In v1alpha2, now that providerSpec has moved to a standalone CRD, you have to create the following to get a functional cluster (using CAPA and kubeadm as an example):

Cluster
AWSCluster
Machine
AWSMachine
KubeadmConfig

This is five resources now, instead of two.

I'm thinking we could simplify the UX by allowing, either via opt-in or opt-out, defaulting for both bootstrap and infrastructure resources. For example, with an opt-in flow, we could do something like this (annotation names TBD):

apiVersion: cluster.x-k8s.io
kind: Cluster
metadata:
  namespace: foo
  name: my-cluster
  annotations:
    boostrap.cluster.x-k8s.io/default: kubeadm
    infrastructure.cluster.x-k8s.io/default: aws
    aws.infrastructure.cluster.x-k8s.io/region: us-east-1
spec:
  # ...

apiVersion: cluster.x-k8s.io
kind: Machine
metadata:
  namespace: foo
  name: controlplane-0
  labels:
    cluster.x-k8s.io/cluster-name: my-cluster
spec:
  bootstrap:
    configRef: nil
    data: nil
  infrastructureRef: nil/empty

The presence of the annotations on the Cluster above tells the kubeadm bootstrap provider and the AWS infra provider that they should take action on the Cluster and any Machine that do not have infrastructureRef and/or bootstrap configRef filled in. The providers would generate new resources (AWSCluster, AWSMachine, KubeadmConfig) to fulfill the missing pieces, using a combination of sensible defaults along with values from the annotations. This way, the user probably could go back to only creating two resources -- Cluster and Machine -- and end up with a functional cluster.

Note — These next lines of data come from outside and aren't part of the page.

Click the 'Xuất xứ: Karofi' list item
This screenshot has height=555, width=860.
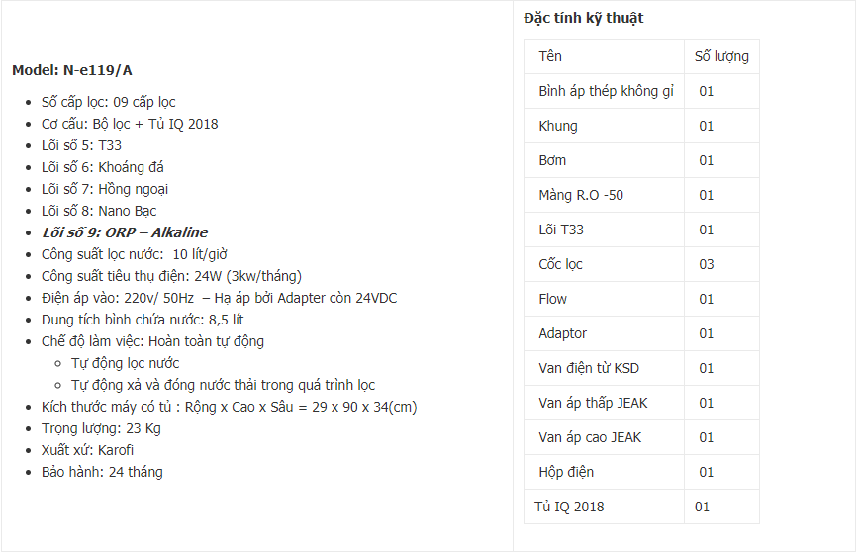[87, 450]
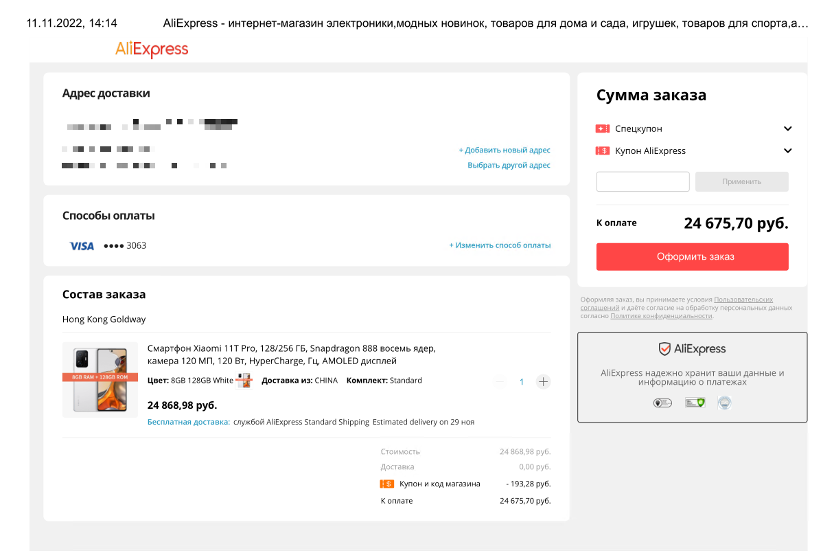Click the green lock SSL security badge

pyautogui.click(x=695, y=403)
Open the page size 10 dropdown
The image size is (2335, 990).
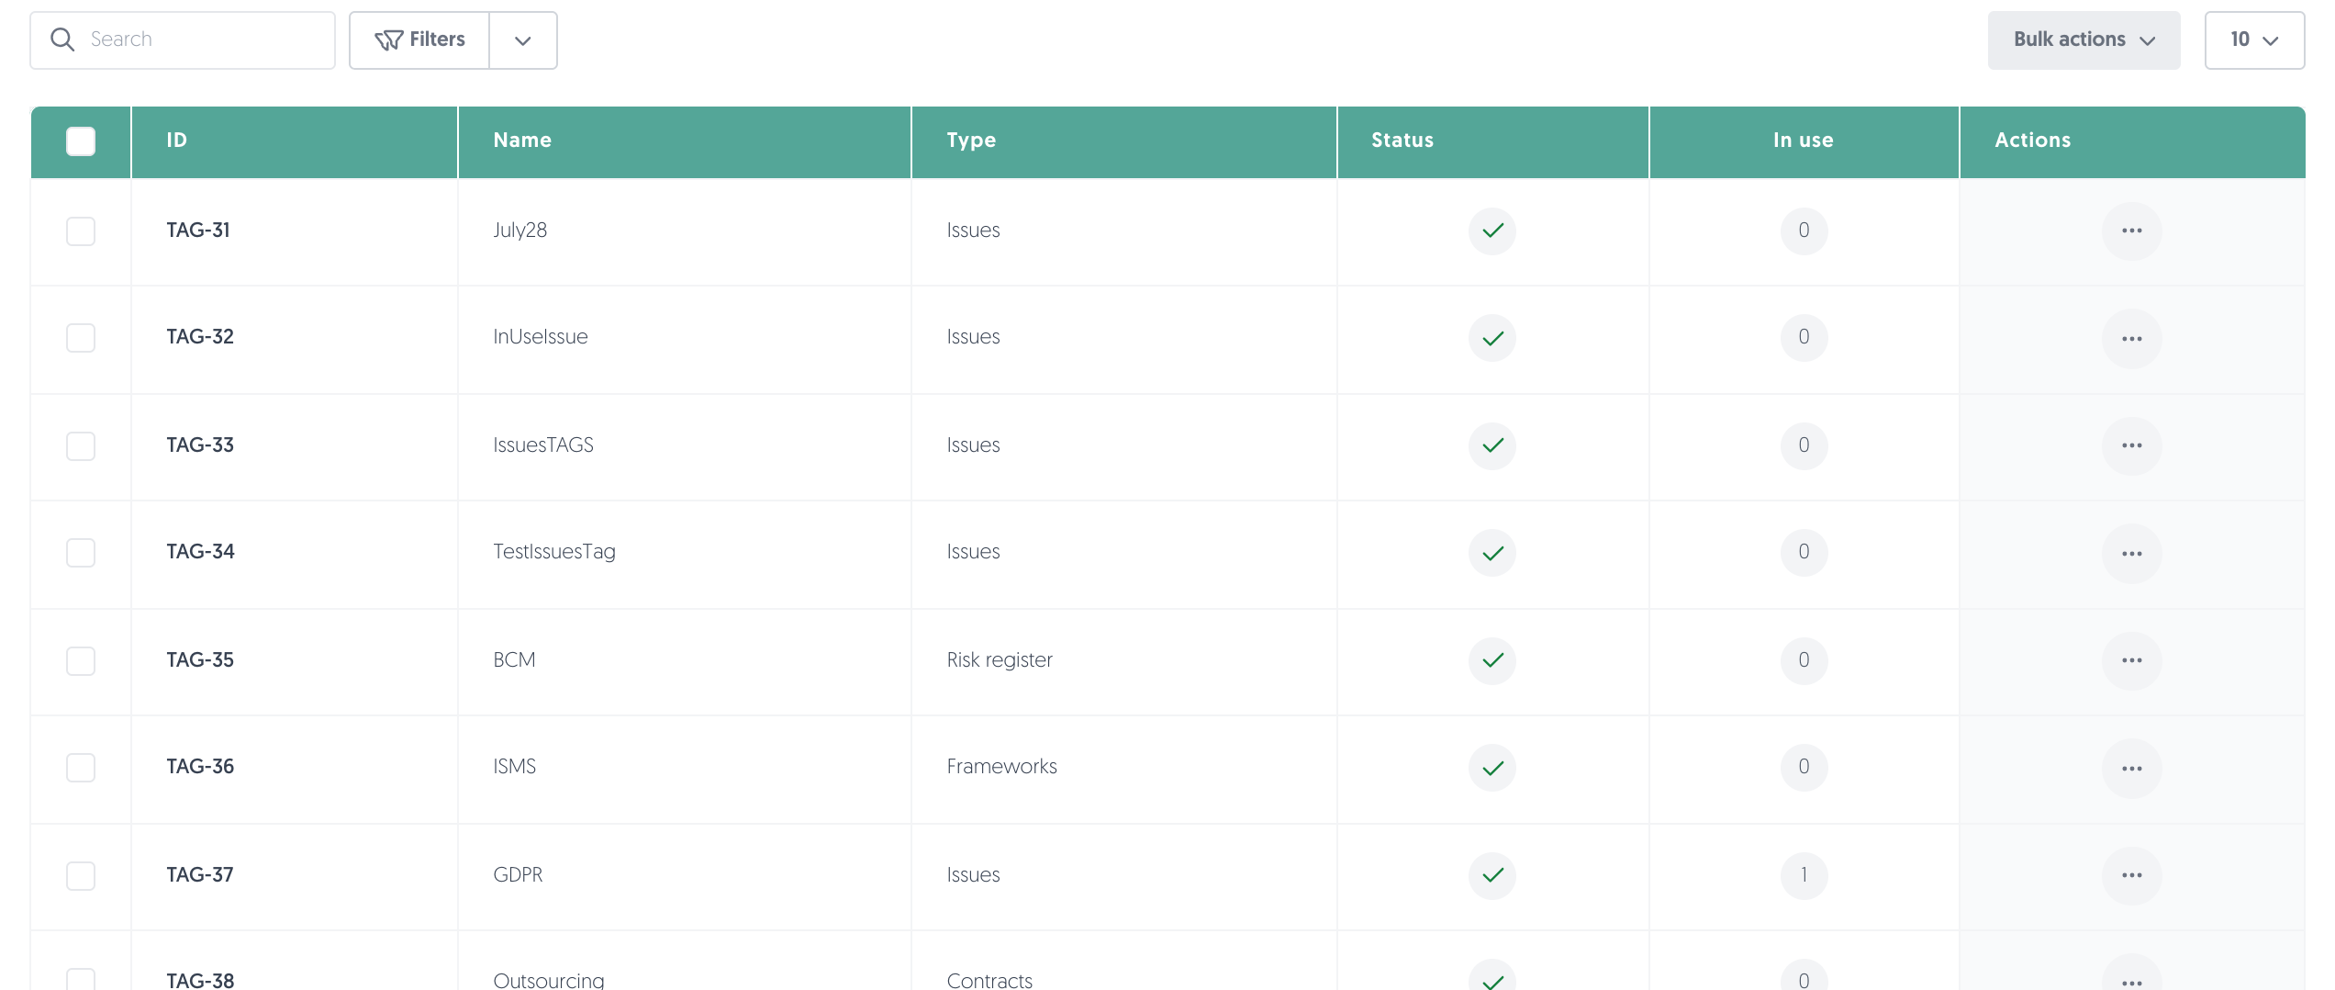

The alternative to opt-in would be opt-out, which essentially means that a bootstrap and infra provider could do the logic mentioned in the previous paragraph, except the annotations wouldn't be required. That might end up being problematic (what happens if two infra providers both try to be the default?), but I figure it's worth mentioning as an alternative.

WDYT?

The text was updated successfully, but these errors were encountered:

sethp-nr · 2019-08-05T18:04:37Z

This is really interesting! I really like where you're going with this as a concept. Beyond what seems to me as providing a good experience, it would make (more) possible an idea that I've been not-so-seriously kicking around: having a control plane from one provider (say, a dynamically size-able cloud) manage nodes from a different one (say, expensive bare metal).

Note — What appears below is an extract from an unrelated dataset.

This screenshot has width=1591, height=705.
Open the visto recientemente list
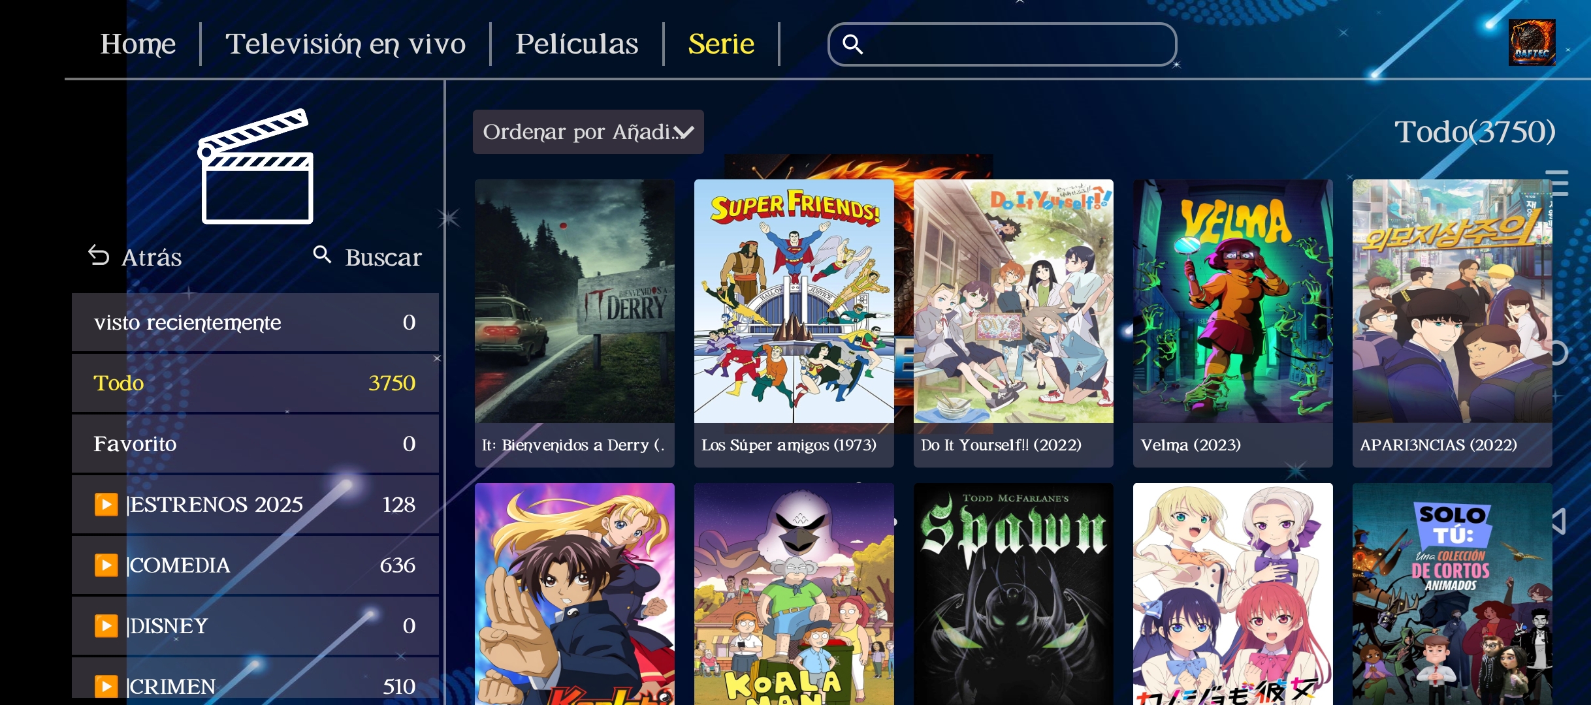point(255,322)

One detail I'm wondering about is:

aws.infrastructure.cluster.x-k8s.io/region: us-east-1

How would we avoid that becoming a vehicle for moving the runtime.RawExtension from the spec into the annotations' map[string]string?

Put another way, I wonder if there aren't two more CRDs waiting in the system for us to extract. maybe an opt-in AWSClusterConfig and AWSMachineConfig that could be referenced by name from the annotation? Does that split the difference between validation and opt-in piecemeal default overriding, or just confuse the issue?

ncdc · 2019-08-05T18:16:13Z

How would we avoid that becoming a vehicle for moving the runtime.RawExtension from the spec into the annotations' map[string]string?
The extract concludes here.